Sorry Animation, but I think you are the one being silly here. The OP has already stated that the marriage broke down because the ExW and the OPs partner grew apart, that there was noone else nvolved. So not a case of the EXW rejecting the Ops partner at all. She stated it was mutual. There is also no evoidence that the EXW is any sort of 'queen bee'. The OP stated that the EXW gets on well with her former ILs. If anyone is acting like a queen bee, it is the OP. She is being oversensitive because she said the fact that the children like having their mum there makes her feel awkward! So the kids are not allowed to see their parents getting on well enough to be able to stand to be in the same room as each other now they are divorced? That is a very warped idea of what is healthy. And yes, the children may be fine, but I am sure that is partly because their parents have been adult enough to deal with their feelings about each other and to be able to be together in a social situation. All of which bodes well for future family events such as the children's weddings. Why should all that be put at risk because the Op wants to act like a prima donna?

NiandraLaDes · 11/07/2010 03:06

Animation - 'Trying to be nice to this queen bee ex- wife that rejected her son.' Er, where did you get this information from? The OP's post didn't suggest that at all.

I'm separated. My XP is sill a huge part of my life. He is still invited to family functions. Indeed, my family still consider him to be family - they have known him and loved him for 10 years.

We don't even have children together, but he will always be a part of my life. We love each other deeply, but cannot function as a couple. Should my family cut him out for this reason?!

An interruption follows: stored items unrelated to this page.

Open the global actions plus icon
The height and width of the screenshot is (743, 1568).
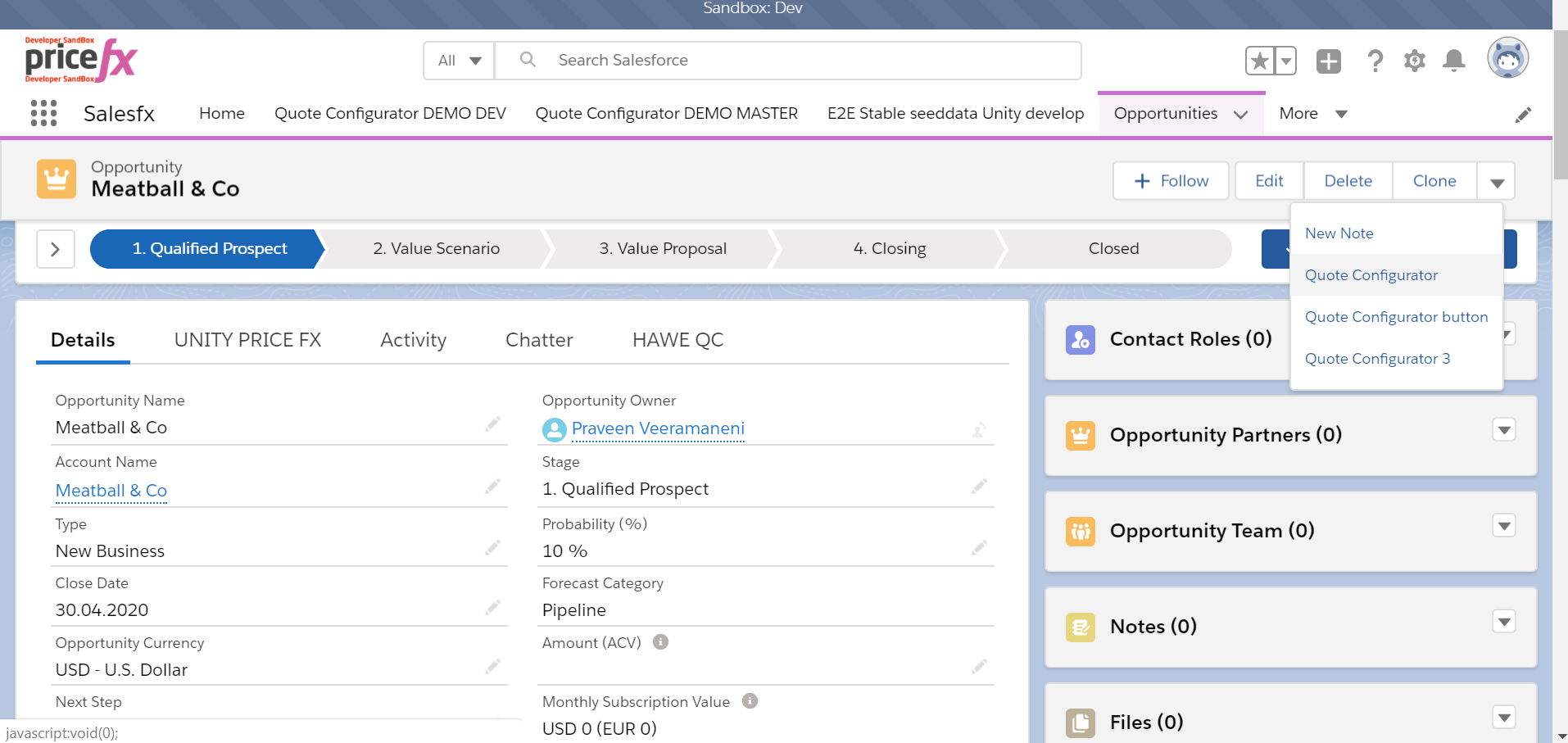tap(1328, 61)
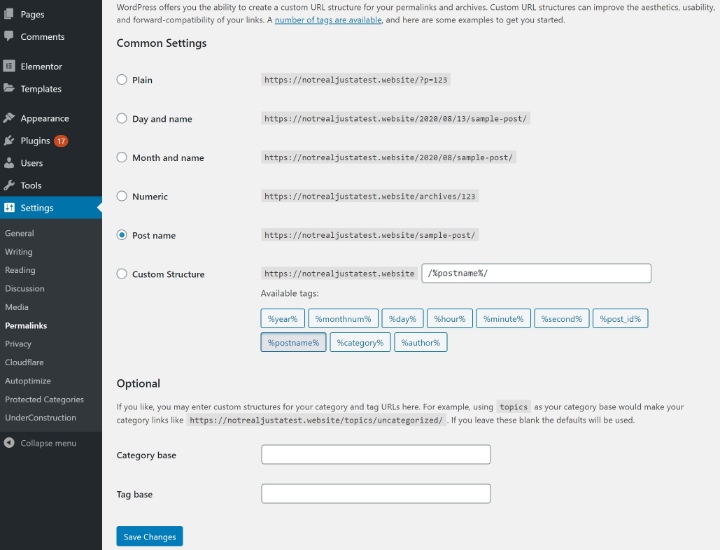Select the Custom Structure radio button
The image size is (720, 550).
click(122, 274)

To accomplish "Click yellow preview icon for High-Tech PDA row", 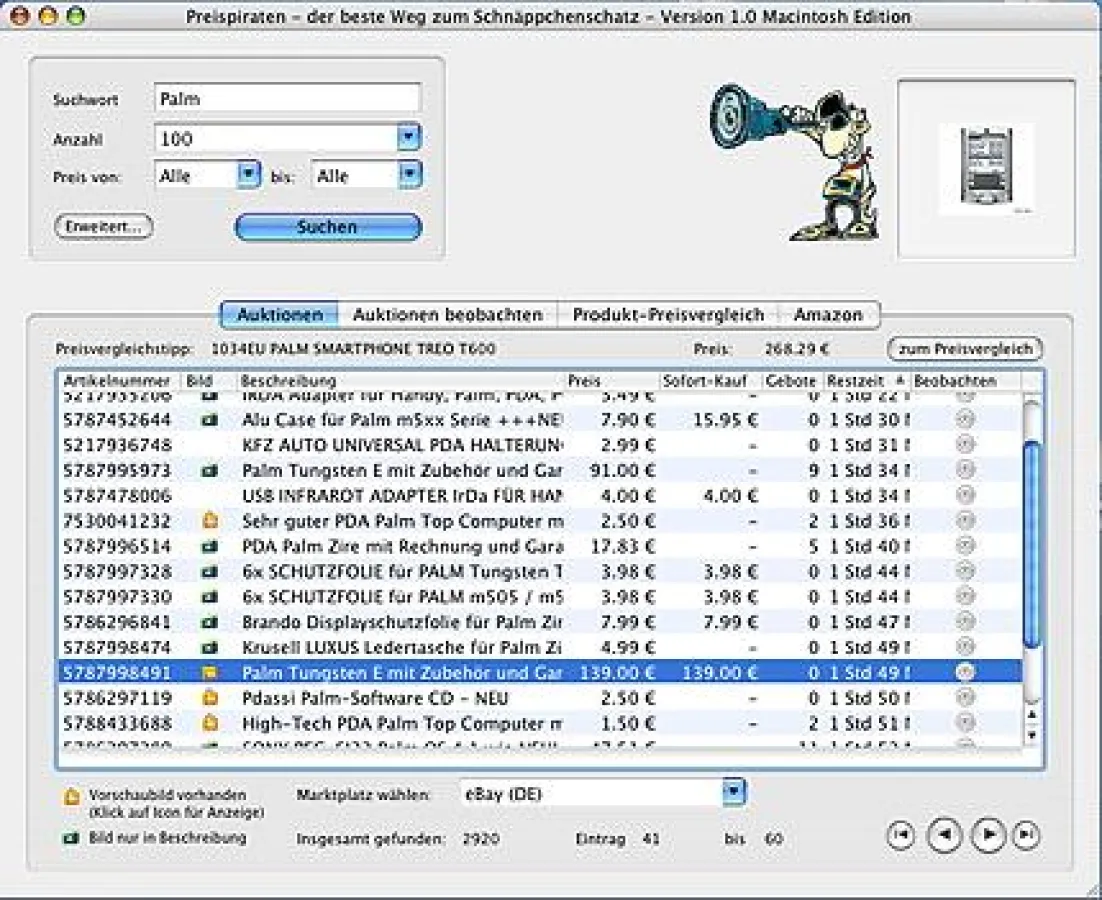I will pyautogui.click(x=209, y=723).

I will never be in a relationship with anyone who can't accept XP's place in my life. In fact, one of the first things I told the bloke I'm currently seeing was my history with XP and our current situation. And no, I'm not secretly still in love with him or anything like that,which other posters have suggested is the only reason one would keep in touch with an ex. We are just great friends.

If the OP's DP and his ex still wanted to be together, they would. They aren't, so no cause for concern. Becoming involved with a person with children will always have it's difficulties. So if you have to tolerate an ex (and the mother of his children) suck it up!! Or find someone else. OP, why punish him, his children, family and ex because of your paranoia?

Animation · 11/07/2010 08:01

NiandraLaDes

"suck it up or find someone else.OP, why punish him, family and ex because of your parania."

Never mind my "queen bee" statement - you're saying that the OP is paranoid and wants to punish everyone - bloody hell !! How did you come to that conclusion?

OrmRenewed · 11/07/2010 08:30

"Also, this is a testament to these peoples hearts. If they can all come out a divorce and still be kind to everyone, then they are GOOD PEOPLE!!! Be reassured because if that is true, they will be good to you too. 2

Yes. What exactly is wrong with being generous and open-minded?

Animation · 11/07/2010 09:06

OrmRenewed

Sounds good to me. It also applies to the OP as well - it would be nice if the ex-wife could make an effort to extend the same hand of kindness to her, to make her feel included and welcome in this family situation.